Bu sebeple, Türkiye Cumhuriyeti kuruluşundan itibaren dünyaya entegre olmaya çalışmıştır. 1. Dünya Savaşı’nın ardından Almanya, İtalya ve Macaristan gibi rövanşist devletler safına katılmaması ve savaş boyunca kendini savaşan taraflara uzakta konumlaması dahi takdir sebebidir. Türkiye dönem dönem demokrasi yolunda engellere takılsa dahi çevresindeki Rusya, İran, Mısır gibi ülkelerin aksine seçimlerle hükümetlerin değişebildiği bir ülke olmayı başarmıştır. Burada özellikle 2. Dünya Savaşı sonrası iktidar değişikliği önemlidir. İttifak Devletleri, savaşlardan yorulmuş kamuoyları sebebiyle yanı başlarında yıllarca Nazi rejimiyle iş birliği yapmış Franco’ya dahi müdahale edecek durumda değilken, Türkiye de pek tabii olarak bir tek parti rejimiyle yönetilmeye devam edilebilirdi. Fakat, ülkeyi kuran ve 27 yıla yakın yöneten ekip çok partili sisteme geçmiş, seçimleri kaybettiklerinde ise “devleti biz kurduk, bizimdir” demeden, ceketlerini ilikleyip koltuklarını bırakmışlardır.
Modernleşme sürecinin önemli başarı göstergelerinden olan demokratikleşme sürecimiz, darbelerle sekteye uğrasa dahi Türkiye’deki darbeciler; Yunanistan, İspanya ve Portekiz gibi ülkelerdeki darbecilerin aksine cunta yönetimleri kurmaya cesaret edememiştir ya da bu rejimleri kurmayı Atatürk’ün gösterdiği hedeften bir sapma olarak yorumladıkları için kurmayı tercih etmemişlerdir. 1960 Darbesi’nde buna meyledenler olmuşsa da darbeyi düzenleyen ekip, bunları kendi içinde etkisiz hale getirmeyi başarmıştır.
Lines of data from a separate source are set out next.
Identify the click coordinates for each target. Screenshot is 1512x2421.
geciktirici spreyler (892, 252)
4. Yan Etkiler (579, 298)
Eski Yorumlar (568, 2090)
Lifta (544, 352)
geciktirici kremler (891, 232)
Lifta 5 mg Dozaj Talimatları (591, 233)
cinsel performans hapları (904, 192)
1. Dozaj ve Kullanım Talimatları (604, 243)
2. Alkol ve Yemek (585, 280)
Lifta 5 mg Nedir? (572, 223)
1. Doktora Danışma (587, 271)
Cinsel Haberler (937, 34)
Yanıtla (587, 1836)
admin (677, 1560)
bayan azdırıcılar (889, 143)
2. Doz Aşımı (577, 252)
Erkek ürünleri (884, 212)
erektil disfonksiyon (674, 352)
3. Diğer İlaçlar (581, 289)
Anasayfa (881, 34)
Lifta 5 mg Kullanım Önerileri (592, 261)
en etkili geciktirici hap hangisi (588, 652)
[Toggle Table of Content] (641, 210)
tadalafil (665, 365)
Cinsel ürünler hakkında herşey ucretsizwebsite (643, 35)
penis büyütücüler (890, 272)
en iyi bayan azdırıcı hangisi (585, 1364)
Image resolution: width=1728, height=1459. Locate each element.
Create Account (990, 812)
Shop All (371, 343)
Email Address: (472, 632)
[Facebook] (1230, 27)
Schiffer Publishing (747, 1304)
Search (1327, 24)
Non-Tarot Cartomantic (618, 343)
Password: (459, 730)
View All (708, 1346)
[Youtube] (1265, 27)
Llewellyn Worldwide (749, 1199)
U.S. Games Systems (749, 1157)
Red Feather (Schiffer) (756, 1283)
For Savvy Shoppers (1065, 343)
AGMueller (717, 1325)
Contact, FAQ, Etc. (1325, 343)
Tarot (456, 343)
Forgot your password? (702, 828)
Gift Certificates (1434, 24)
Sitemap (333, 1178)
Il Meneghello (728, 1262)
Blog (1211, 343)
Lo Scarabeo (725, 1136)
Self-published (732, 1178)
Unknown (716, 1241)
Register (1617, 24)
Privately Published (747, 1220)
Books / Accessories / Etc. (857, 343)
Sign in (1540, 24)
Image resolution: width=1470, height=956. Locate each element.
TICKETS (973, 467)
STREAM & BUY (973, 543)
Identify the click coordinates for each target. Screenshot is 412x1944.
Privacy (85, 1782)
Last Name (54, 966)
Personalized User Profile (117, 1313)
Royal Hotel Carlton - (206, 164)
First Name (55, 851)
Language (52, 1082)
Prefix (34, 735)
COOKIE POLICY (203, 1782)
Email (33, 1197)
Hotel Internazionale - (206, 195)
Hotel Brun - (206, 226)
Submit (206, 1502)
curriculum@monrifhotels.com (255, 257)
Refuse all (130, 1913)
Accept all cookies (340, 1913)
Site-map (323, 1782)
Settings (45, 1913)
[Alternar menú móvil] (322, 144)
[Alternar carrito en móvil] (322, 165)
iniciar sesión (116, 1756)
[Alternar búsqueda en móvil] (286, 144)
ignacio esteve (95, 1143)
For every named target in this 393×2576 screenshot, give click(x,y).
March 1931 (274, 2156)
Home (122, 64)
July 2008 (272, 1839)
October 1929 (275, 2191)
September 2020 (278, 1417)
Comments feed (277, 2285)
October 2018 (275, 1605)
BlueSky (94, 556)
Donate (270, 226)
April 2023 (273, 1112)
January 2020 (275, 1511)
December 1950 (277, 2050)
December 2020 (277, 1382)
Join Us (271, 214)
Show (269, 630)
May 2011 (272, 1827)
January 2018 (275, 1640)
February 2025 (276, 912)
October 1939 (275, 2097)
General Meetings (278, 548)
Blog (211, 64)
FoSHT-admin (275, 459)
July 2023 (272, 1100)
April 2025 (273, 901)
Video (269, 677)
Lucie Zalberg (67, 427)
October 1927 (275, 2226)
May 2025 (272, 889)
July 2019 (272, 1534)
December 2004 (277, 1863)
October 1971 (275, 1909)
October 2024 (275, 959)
Bugün geldiğimiz noktada Türkiye’nin hala alması gereken çok yol vardır. Fakat bu durum, kurucu kadronun yaptıkları, beceriksizliği, öngörüsüzlüğünden öte; kurucu kadrodan sonra gelenlerin yaptıklarının bir neticesidir. 1960’lardan itibaren nepotizmle (adam kayırmacılıkla) aşınmaya başlayan modern-bürokratik devlet, kimlik ve cemaat siyaseti ile aşınan millet kavramı, kurumsal yapısının bozulmasıyla zayıflayan devlet kapasitesinin sorumlusu bu kadrolar değildir. Atatürk ve yanındaki kurucu kadro, öncelikle Türkiye Cumhuriyeti Devleti’nin, sonrasında ise Türk halkının modernleşme sürecinin tamamlanmasını hızlandırmak için ellerinden geleni yapmışlardır. Bugün geldiğimiz noktada sahip olunan başarılar ve hatta yıllardır aşındırılmasına rağmen Türkiye Cumhuriyeti Devleti’nin hala sahip olduğu kapasite, bu kadroların modernleşmeyi hızlandırmak için yaptıklarından oluşan birikimin hunharca harcanmasına rağmen büyüklüğünün bir neticesidir.
Bu düşüncelerle yazımızı bitirirken, 30 Ağustos Zafer Bayramı’mızı bize armağan eden Mustafa Kemal Atatürk ve arkadaşlarını saygıyla anmak isteriz.